Algunas ya están desapareciendo.

Hay lenguas que se dejan de utilizar con la muerte de sus últimos hablantes. Comunidades humanas que en el transcurso de la Historia habían forjado una cultura original, hecha de mil y un felices descubrimientos —formas de vestir, medicamentos, imágenes, músicas, gestos, artesanías, fórmulas culinarias, narraciones…—, corren hoy el peligro de perder su tierra, su lengua, su memoria, sus saberes, su identidad específica, su dignidad.

No me refiero únicamente a las sociedades que están desde siempre muy apartadas de las grandes corrientes de la Historia, sino a innumerables comunidades humanas de Occidente y de Oriente, del Norte como del Sur, en la medida en que todas tienen sus singularidades. A mi modo de ver, no se trata de fijarlas en un momento dado de su desarrollo, y aún menos de convertirlas en atracciones de feria; se trata de conservar nuestro patrimonio común de conocimientos y actividades, en toda su diversidad y en todas las latitudes, desde Provenza hasta Borneo, desde Luisiana hasta la Amazonía; se trata de dar a todos los seres humanos la posibilidad de vivir plenamente en el mundo de hoy, de sacar provecho plenamente de todos los avances técnicos, sociales e intelectuales sin que pierdan por ello su memoria específica ni su dignidad.

¿Por qué habríamos de preocuparnos menos por la diversidad de culturas humanas que por la diversidad de especies animales o vegetales? Ese deseo nuestro, tan legítimo, de conservar el entorno natural, ¿no deberíamos extenderlo también al entorno humano? Desde el punto de vista tanto de la naturaleza como de la cultura, nuestro planeta sería muy triste si sólo hubiera en él especies «útiles», más otras cuantas que nos parecieran «decorativas» o que hubieran adquirido un valor simbólico.

Al evocar todos esos aspectos de la cultura humana se pone claramente de manifiesto que ésta obedece simultáneamente a dos lógicas distintas: la de la economía, que cada vez tiende más a una competencia sin obstáculos, y la de la ecología, que es de vocación protectora. La primera, obviamente, es propia de los tiempos que corren, pero la segunda tendrá siempre su razón de ser. Hasta en los países más partidarios de la libertad económica absoluta se promulgan leyes protectoras para evitar, por ejemplo, que un enclave natural sea destrozado por los promotores inmobiliarios. En el caso de la cultura hay que recurrir a veces a esos mismos procedimientos para tomar precauciones, para evitar lo irreparable.

Pero esas medidas no pueden ser más que una solución provisional.
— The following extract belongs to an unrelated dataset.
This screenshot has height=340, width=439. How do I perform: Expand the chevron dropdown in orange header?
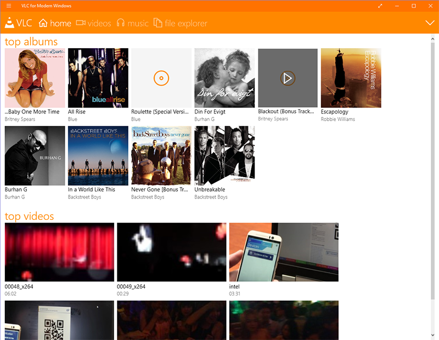coord(430,23)
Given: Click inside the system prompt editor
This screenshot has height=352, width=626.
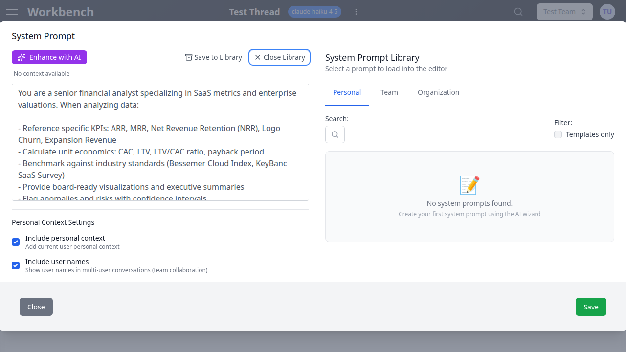Looking at the screenshot, I should click(160, 142).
A largo plazo será necesario que tomemos el relevo nosotros, los ciudadanos; la batalla por la diversidad cultural se ganará cuando estemos dispuestos a movilizarnos intelectual, afectiva y materialmente para defender una lengua en peligro de desaparición con tanta convicción como para impedir la extinción del panda o del rinoceronte.

Entre los diversos elementos que definen una cultura, y una identidad, he citado siempre la lengua, aunque no he insistido en que no se trata de un elemento más. Llegados a la última parte del libro, es quizás el momento adecuado para separarla de los demás y concederle el lugar que merece.